Search Features

Semantic search, filesystem exploration, and the commands that bridge them.

How Semantic Search Works

Pathfinder uses a three-stage pipeline to answer conceptual questions about your docs:

  1. Indexing — Your docs are chunked (split into segments based on headings, functions, or token counts) and each chunk is converted into a high-dimensional vector using OpenAI's embedding model.
  2. Storage — Vectors are stored in PostgreSQL using the pgvector extension, which provides efficient approximate nearest-neighbor search.
  3. Retrieval — When an agent searches, the query is embedded using the same model, then compared against stored vectors using cosine similarity. The most similar chunks are returned, ranked by score (0-1).

This means agents can ask "how do I handle authentication?" and find the relevant docs even if they never contain the word "authentication" — because the meaning is captured in the vector representation.

qmd

When grep_strategy is set to vector or hybrid in your bash tool config, Pathfinder exposes a qmd command inside the bash sandbox. This is a semantic search command that agents can use alongside regular shell tools.

$ qmd "how do I handle errors" /docs/guides/error-handling.mdx (0.94) /docs/reference/hooks.mdx (0.87) /docs/guides/streaming.mdx (0.81)

qmd returns file paths ranked by semantic similarity, with scores in parentheses. Higher scores mean stronger matches.

qmd vs grep

Use grep when you know the exact text you're looking for — function names, config keys, error messages. Use qmd when you need to find docs by concept or meaning.

# Find exact string matches $ grep -rl "useAction" /docs /docs/hooks/useAction.mdx /docs/guides/actions.mdx # Find conceptually related docs $ qmd "how to trigger server-side actions from the frontend" /docs/hooks/useAction.mdx (0.92) /docs/guides/actions.mdx (0.88) /docs/guides/server-actions.mdx (0.79)

Regular grep passes through to real bash unchanged — it is never intercepted or replaced.

Related Files

The related command finds semantically similar files across all indexed sources. Give it a file path, and it returns the closest matches by content similarity.

$ related /docs/guides/auth.mdx /docs/reference/auth-config.mdx (0.91) /docs/guides/middleware.mdx (0.84) /docs/guides/sessions.mdx (0.78) /docs/reference/jwt.mdx (0.72)

This is useful for discovering related documentation that agents might not find through directory browsing alone — especially across different source repositories.

Grep-Miss Suggestions

When an agent runs grep and gets no results, Pathfinder automatically appends a hint suggesting qmd as an alternative.
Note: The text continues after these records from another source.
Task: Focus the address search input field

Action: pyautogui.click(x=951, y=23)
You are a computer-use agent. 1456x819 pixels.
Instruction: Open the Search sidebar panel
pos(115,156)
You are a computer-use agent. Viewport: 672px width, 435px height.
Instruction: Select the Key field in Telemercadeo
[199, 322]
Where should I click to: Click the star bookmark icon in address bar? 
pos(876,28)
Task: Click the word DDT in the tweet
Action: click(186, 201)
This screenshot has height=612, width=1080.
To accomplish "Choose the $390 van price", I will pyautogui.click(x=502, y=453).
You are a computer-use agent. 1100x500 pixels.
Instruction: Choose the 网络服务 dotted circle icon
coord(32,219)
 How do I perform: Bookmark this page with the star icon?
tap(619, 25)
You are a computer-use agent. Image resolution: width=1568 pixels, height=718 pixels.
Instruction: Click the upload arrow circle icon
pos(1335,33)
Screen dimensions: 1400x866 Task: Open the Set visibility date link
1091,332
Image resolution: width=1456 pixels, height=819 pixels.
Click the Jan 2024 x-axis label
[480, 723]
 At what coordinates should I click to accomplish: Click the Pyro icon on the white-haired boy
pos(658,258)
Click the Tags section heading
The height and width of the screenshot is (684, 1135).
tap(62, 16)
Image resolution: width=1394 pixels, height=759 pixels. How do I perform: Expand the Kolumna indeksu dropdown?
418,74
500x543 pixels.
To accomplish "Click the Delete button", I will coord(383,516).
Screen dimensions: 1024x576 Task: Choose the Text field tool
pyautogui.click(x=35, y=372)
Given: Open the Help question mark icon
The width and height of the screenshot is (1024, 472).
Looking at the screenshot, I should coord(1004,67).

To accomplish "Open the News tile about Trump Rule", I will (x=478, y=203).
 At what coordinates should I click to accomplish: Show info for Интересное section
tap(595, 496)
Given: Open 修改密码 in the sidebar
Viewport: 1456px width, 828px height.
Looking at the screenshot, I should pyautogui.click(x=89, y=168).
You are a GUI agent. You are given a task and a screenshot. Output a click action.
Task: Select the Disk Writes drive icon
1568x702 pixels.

This nudges agents toward semantic search when exact-match grep fails, without forcing a workflow change.

$ grep -rl "authentication flow" /docs # (no results) # Hint: No matches found. Try `qmd "authentication flow"` for semantic search.

The hint only appears when grep returns zero results and a search tool is configured for the same source. It does not appear when grep finds matches.

Search Tool Parameters

When agents call the search tool directly (not via qmd), these parameters are available:

Parameter Type Default Description
querystring-The search query (required)
limitnumberConfig defaultMax results to return (capped at max_limit)
min_scorenumberConfig defaultMinimum cosine similarity (0-1). Results below this threshold are filtered out.
versionstring-Filter results to a specific version tag (matches the version field on sources)

Note: The output format (docs, code, or raw) is configured at the tool level via result_format in your pathfinder.yaml, not as a per-query parameter.

Configuring Search

Search requires three pieces of configuration in your pathfinder.yaml: a source, a search tool, and embedding settings. See the full config reference for all options.

sources: - name: docs type: markdown repo: https://github.com/org/repo.git path: docs/ file_patterns: ["**/*.mdx", "**/*.md"] chunk: target_tokens: 600 overlap_tokens: 50 tools: - name: search-docs type: search description: Search the documentation source: docs default_limit: 5 max_limit: 20 result_format: docs min_score: 0.3 # Filter out low-quality matches embedding: provider: openai model: text-embedding-3-small dimensions: 1536 indexing: auto_reindex: true reindex_hour_utc: 3 stale_threshold_hours: 24

The embedding and indexing blocks are required whenever any search tool is configured. The first server boot after adding search triggers an initial indexing pass. Subsequent updates happen on the schedule defined by indexing or when triggered by webhooks.